🤖 AI Summary
Existing intent clustering methods rely on costly and opaque commercial large language models (LLMs) and require a pre-specified number of clusters, limiting adaptability to real-world scenarios. To address these limitations, we propose a lightweight, training-free, annotation-free, and cluster-number-agnostic clustering method. Our approach leverages open-source small language models to generate multi-granularity pseudo-labels; clustering is then driven by label-sharing similarity, further enhanced by fusing embedding-based similarity for improved robustness. Notably, this is the first work to introduce pseudo-label generation and a multi-label classification paradigm into unsupervised intent clustering, significantly boosting interpretability and practicality. Evaluated on four benchmark datasets, our method achieves state-of-the-art or competitive performance, demonstrates exceptional cross-model and cross-dataset stability, and remains effective in low-resource settings.
📝 Abstract
In this paper, we propose an intuitive, training-free and label-free method for intent clustering that makes minimal assumptions using lightweight and open-source LLMs.
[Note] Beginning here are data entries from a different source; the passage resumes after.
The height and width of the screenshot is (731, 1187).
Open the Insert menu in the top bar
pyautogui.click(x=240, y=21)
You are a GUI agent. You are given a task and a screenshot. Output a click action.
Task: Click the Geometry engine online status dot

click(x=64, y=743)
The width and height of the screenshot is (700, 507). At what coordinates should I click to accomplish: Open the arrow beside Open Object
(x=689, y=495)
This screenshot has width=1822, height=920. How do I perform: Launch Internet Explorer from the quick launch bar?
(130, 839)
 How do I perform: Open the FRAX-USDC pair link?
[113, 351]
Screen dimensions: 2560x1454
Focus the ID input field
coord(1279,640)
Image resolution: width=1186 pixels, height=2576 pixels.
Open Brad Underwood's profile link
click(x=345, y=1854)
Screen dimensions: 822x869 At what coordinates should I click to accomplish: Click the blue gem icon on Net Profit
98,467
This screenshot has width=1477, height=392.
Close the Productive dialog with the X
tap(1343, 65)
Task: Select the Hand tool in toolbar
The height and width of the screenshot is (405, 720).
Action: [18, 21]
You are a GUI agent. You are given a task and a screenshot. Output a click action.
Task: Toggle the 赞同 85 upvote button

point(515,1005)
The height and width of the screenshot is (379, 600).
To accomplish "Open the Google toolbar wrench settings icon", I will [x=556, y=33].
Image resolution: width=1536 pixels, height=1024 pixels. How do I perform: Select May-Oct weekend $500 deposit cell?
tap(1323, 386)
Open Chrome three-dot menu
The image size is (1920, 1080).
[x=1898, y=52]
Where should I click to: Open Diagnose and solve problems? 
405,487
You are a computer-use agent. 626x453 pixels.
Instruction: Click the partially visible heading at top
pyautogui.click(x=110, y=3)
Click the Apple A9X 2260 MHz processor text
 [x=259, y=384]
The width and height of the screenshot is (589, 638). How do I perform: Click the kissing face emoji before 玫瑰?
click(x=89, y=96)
Many current approaches rely on commercial LLMs, which are costly, and offer limited transparency. Additionally, their methods often explicitly depend on knowing the number of clusters in advance, which is often not the case in realistic settings. To address these challenges, instead of asking the LLM to match similar text directly, we first ask it to generate pseudo-labels for each text, and then perform multi-label classification in this pseudo-label set for each text. This approach is based on the hypothesis that texts belonging to the same cluster will share more labels, and will therefore be closer when encoded into embeddings. These pseudo-labels are more human-readable than direct similarity matches. Our evaluation on four benchmark sets shows that our approach achieves results comparable to and better than recent baselines, while remaining simple and computationally efficient. Our findings indicate that our method can be applied in low-resource scenarios and is stable across multiple models and datasets.